You are scared, tired, and confused. You feel alone. And just as isolating is the sense that no one sees, hears or will protect you. What you need to know is that you have very valid reasons to feel this way.

You are scared because you live in an environment that is filled with the constant message that the world is out to get you, that you and the community you live in are constantly under siege, that your own family isn’t worthy of your trust.

You are terrified because you’ve heard Jim Jones claim – repeatedly – that he has eyes and ears amongst the members, and you don’t know who might be watching and listening to you. It could be anyone – a relative, a friend, a co-worker, a classmate – but whoever they are, you have been told they have been sent to test and seek out the ones loyal to the cause, to discover who the traitors are.

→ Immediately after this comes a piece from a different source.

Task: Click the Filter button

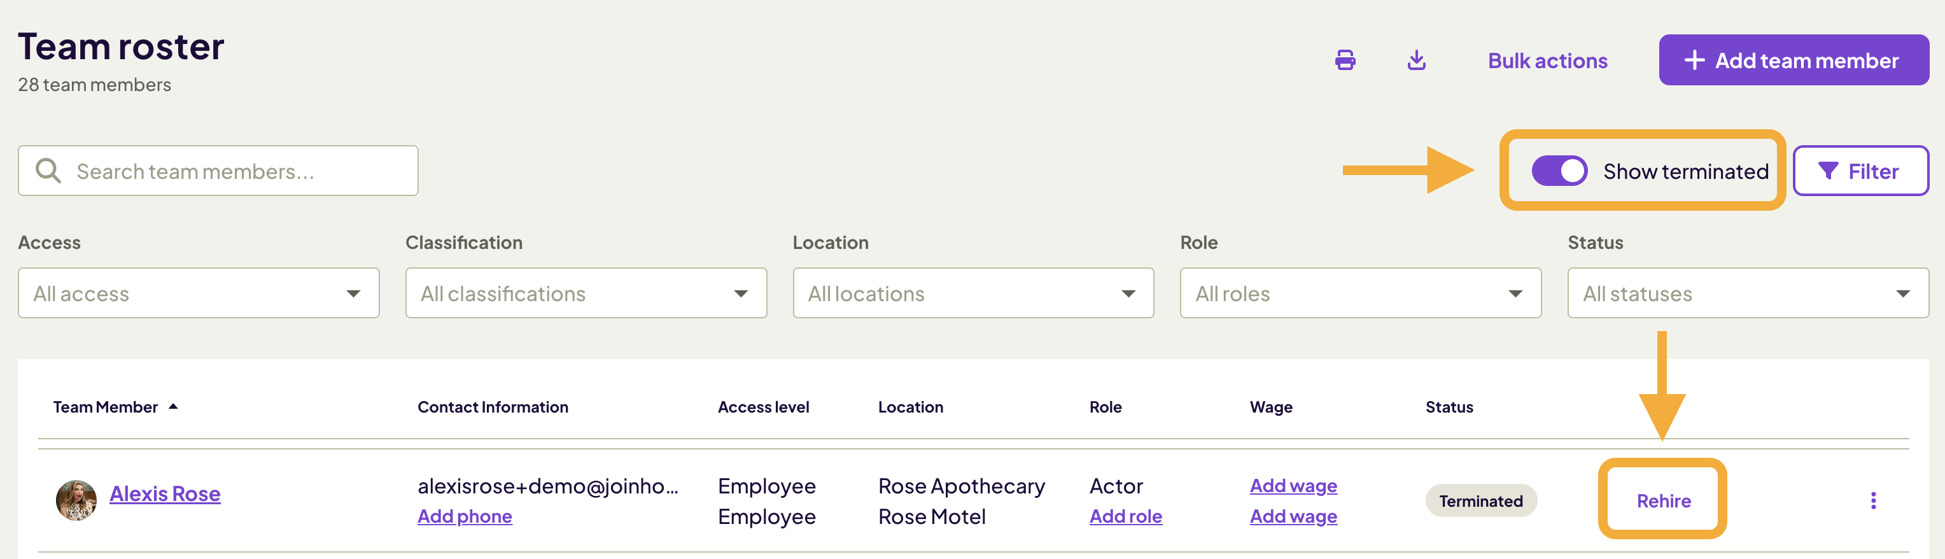Action: pyautogui.click(x=1860, y=171)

This is the message echoing in your ears when Christine Talley calls you to her bed in the medical unit. She asks if you would get rid of the pills she has not been swallowing but hiding in her cheek. She tells you she’s been watching the other person in the unit who has also been drugged, as they intended her to be, and has been mimicking her. She tells you that the reason she has been sent there was her refusal of Jim Jones’ sexual advances.

You wonder if she’s one of those informants you’ve been told to expect. If you do as she asks, will she turn you in? Or are you so afraid that you’ll refuse and betray the friendship you forged with her in Redwood Valley? If she’s not an informant, where did she find the courage to trust you? Knowing what you risk, you choose to help your friend and throw the pills down the latrine. Neither of you are found out. It will take many years, but you will eventually let go of the guilt you carry that you should have done more to protect her.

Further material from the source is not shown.